On Monday, after a five-week long suspension, Amazon fired Palestinian tech worker Ahmed Shahrour. I’ll give you one guess as to why!
As The Burner reported last month, Shahrour sent a letter to Amazon executives and his coworkers condemning the company’s role in the genocide of his people through Project Nimbus, a 2021 deal in which Israel paid Amazon Web Services and Google $1.2 billion to provide cloud services for the Israeli military and government. Shahrour called his firing a “blatant act of retaliation designed to silence dissent from Palestinian voices within Amazon and shield Amazon's collaboration in the genocide from internal scrutiny.”
In an email to Shahrour, Amazon said taking a stand against Project Nimbus violated company policy — but Shahrour’s concerns of suppression of pro-Palestinian workers and aiding in genocide did not violate company policy.
Amazon said Shahrour’s statement against genocide violated three company policies.
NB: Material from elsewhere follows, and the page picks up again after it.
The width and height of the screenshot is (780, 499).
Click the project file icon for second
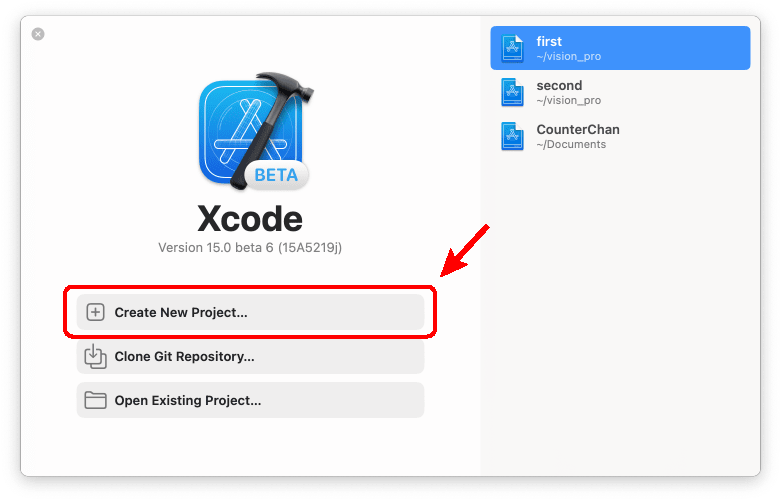click(x=512, y=93)
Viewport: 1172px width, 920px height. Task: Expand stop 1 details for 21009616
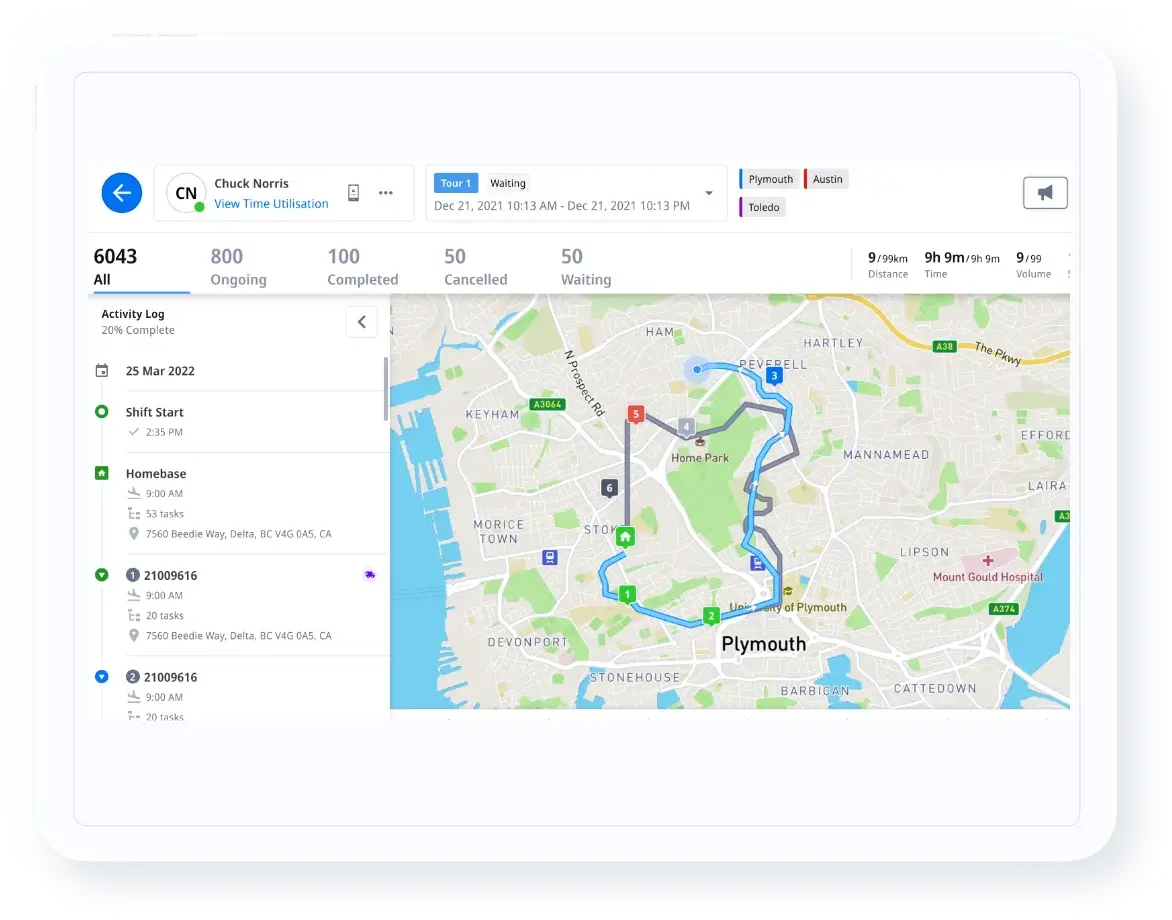101,575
First, the company said his statements violated Amazon’s Standards of Conduct because his statements were intended to “threaten, intimidate, coerce, or interfere with senior leaders or fellow associates.”
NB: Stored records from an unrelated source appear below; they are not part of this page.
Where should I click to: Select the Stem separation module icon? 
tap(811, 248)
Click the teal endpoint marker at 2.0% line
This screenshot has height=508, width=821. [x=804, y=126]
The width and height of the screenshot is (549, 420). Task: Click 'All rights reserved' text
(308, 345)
I could tease a part just how threatening Shahrour’s letter came across (not at all), but by the stated standard, any action or statement that attempted to change the direction of the company would be grounds for termination.
Shahrour wrote in a press release, the policy “demands workers to stay silent and not challenge Amazon’s leadership and Amazon’s collaboration in grave human rights violations to maintain workplace harmony.”
Second, Amazon accused Shahrour of violating the company’s Acceptable Use Policy, saying he "misused" company resources by posting non-work-related messages about the “Israel-Palestine conflict” across more than 300 Slack channels during work hours. From a previous interview with Shahrour, the volume of Slack messages may be greater than usual, but many of these Slack channels are social or affinity groups that talk about things other than work at all hours of the day.
And finally, Amazon accused Shahrour of violating the company’s Written Communication policy multiple times, including “failure to exercise good judgment concerning whether and how to communicate in writing; failure to avoid contentious matters in written communication; and violations of the special email requirements.”
Shahrour called the company “hypocritical” for “equat[ing] ‘contentious’ political debate with the uncontentious universal crime of a genocide.”
But the “Worker Intifada” doesn’t stop at Shahrour’s firing. Tech workers in the Seattle-area and around the country are keeping the pressure up. Tech giants may think it can silence dissent with a termination email. But as the Worker Intifada spreads, so does a truth too dangerous for any HR policy to contain: that complicity in genocide is a choice — and workers everywhere are starting to refuse it.